No favorites in Pakistan

PAKISTAN'S troubles did not end with the resignation last week of former President Pervez Musharraf. On the contrary, the rupture this week of the coalition between the parties of former prime minister Nawaz Sharif and Asif Ali Zardari, widower of the assassinated former prime minister Benazir Bhutto, suggests that Pakistan's several overlapping crises are becoming more acute than ever. Pakistan is both a nuclear power and an ambivalent host to local and Afghan Taliban militants as well as foreign Al Qaeda terrorists. So its problems inevitably become Washington's problems.
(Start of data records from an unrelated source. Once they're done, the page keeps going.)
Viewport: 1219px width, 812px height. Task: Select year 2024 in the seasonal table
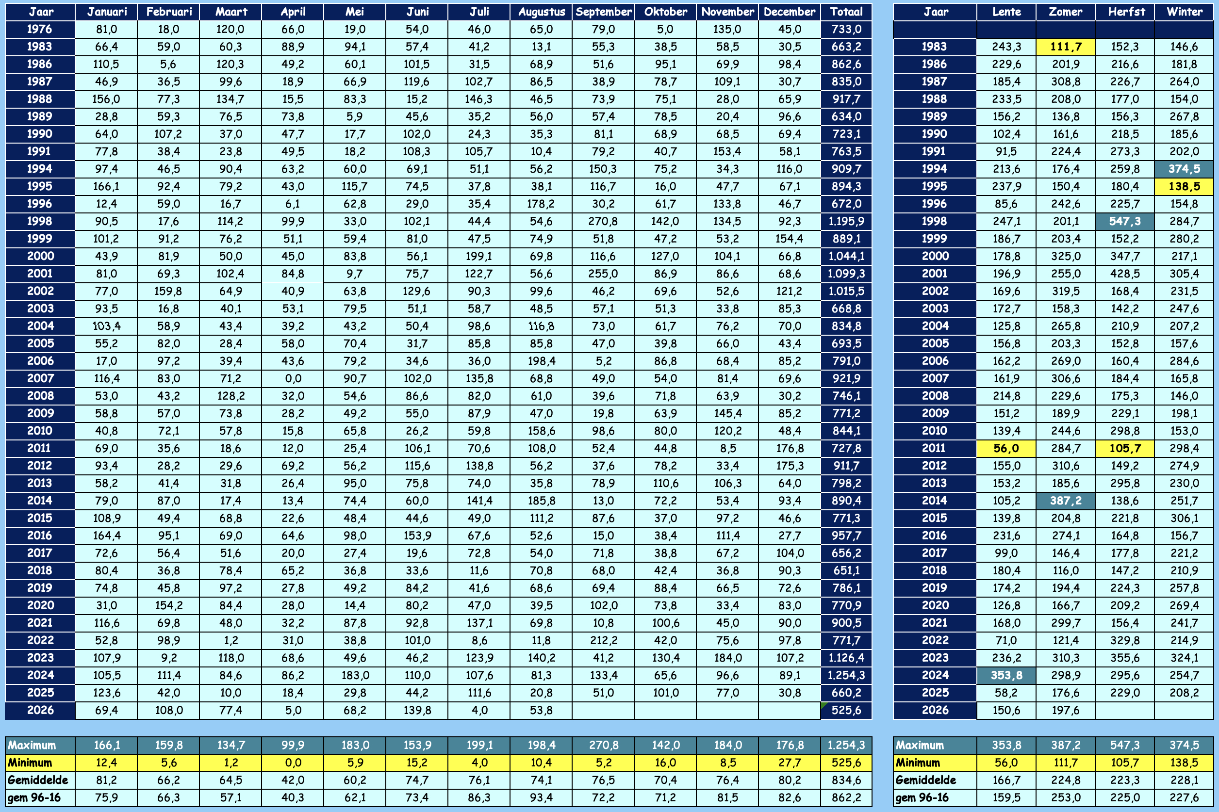click(x=935, y=675)
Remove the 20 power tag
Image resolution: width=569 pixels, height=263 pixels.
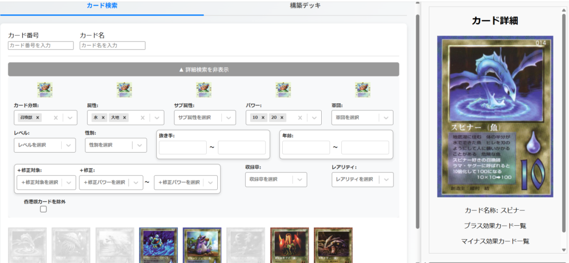click(x=282, y=118)
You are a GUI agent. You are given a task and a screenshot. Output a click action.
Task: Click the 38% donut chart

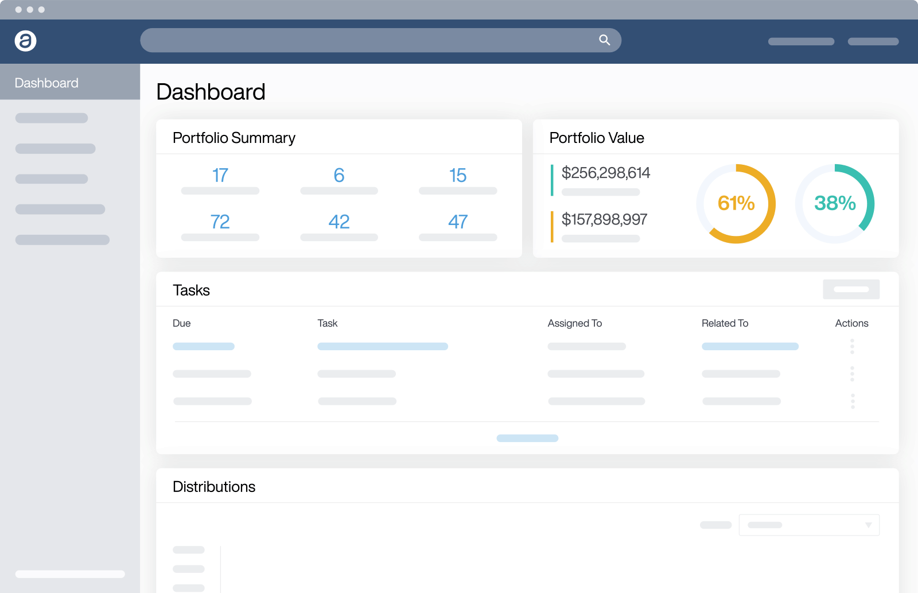[834, 203]
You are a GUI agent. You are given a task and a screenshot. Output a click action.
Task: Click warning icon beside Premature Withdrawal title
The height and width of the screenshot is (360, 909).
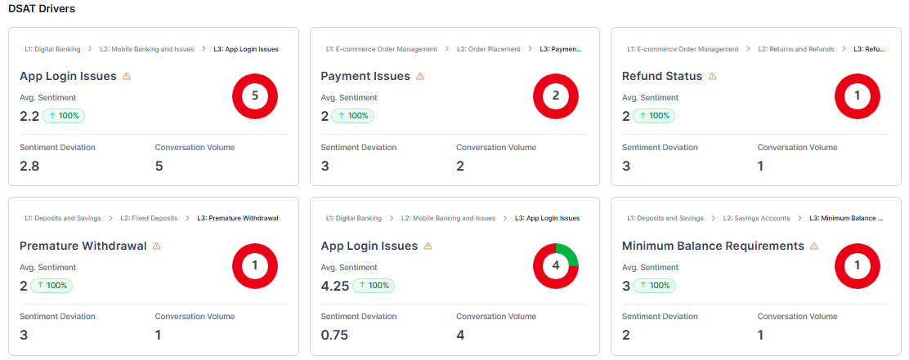point(156,247)
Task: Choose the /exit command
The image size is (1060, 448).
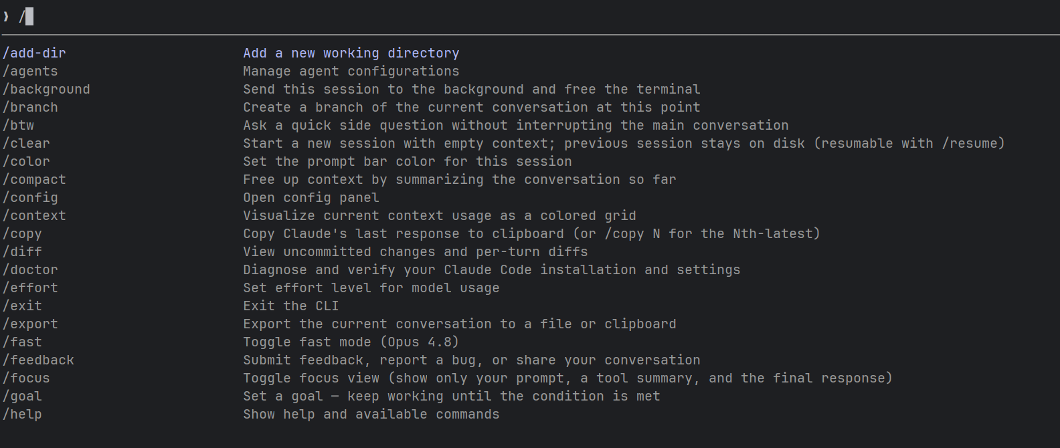Action: point(22,306)
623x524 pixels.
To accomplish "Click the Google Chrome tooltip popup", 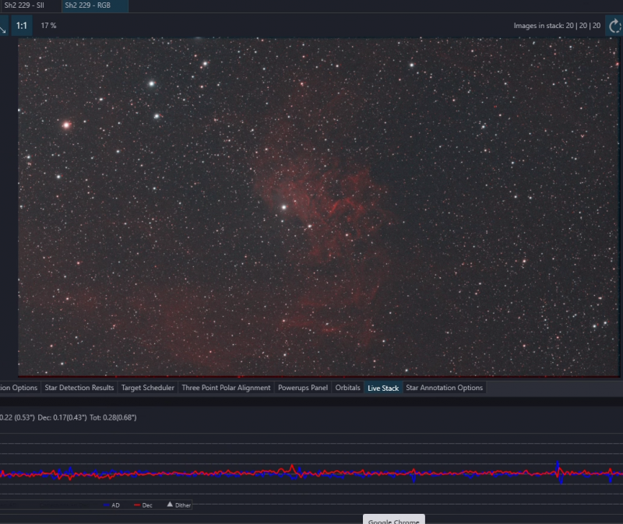I will [x=394, y=519].

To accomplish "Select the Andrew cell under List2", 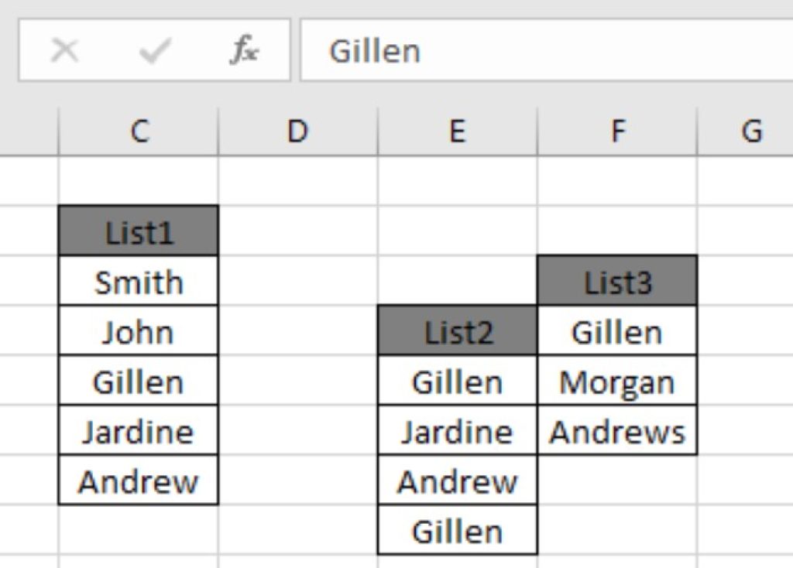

The passage from an increasingly autocratic Musharraf to the shady pair of Zardari and Sharif has left the Bush administration facing the fallout from yet one more policy failure. Bush gambled on Musharraf and lost when the former army chief fired Chief Justice Iftikhar Muhammad Chaudhry, touching off a political crisis that undermined his own government. The administration then put its chips on a forced partnership between Bhutto and Musharraf and lost that wager as well. Recently, Washington's unacknowledged favor seems to have landed on Zardari, on the theory that his liberal, secular party may be more inclined to wage a serious struggle against Islamist extremists. But the danger of choosing sides in Pakistan's power struggle was evident this week, after the disclosure that State Department officials chastised the US ambassador to the United Nations, Zalmay Khalilzad, for his private contacts with Zardari. In a note leaked to The New York Times, the assistant secretary for South Asia, Richard Boucher, complained that Khalilzad had veered from "a public line that we are not involved in the politics" of Pakistan "or the details." In other words, Khalilzad made it hard to maintain the cover story that Washington is impartial in the struggle between Sharif, who has a history of support for Islamist forces, and Zardari, who spent eight years in jail on corruption charges. Zardari broke a pledge to reinstall Chaudhry out of a fear that the jurist would overturn an amnesty from corruption charges that Musharraf gave Zardari. Zardari also recalls that Sharif had him imprisoned twice in the '90s. The Bush cover story about impartiality ought to be the real policy. It is not possible to foresee who will come out on top in the Pakistani power struggle, and American intervention is likely to produce only one more losing bet.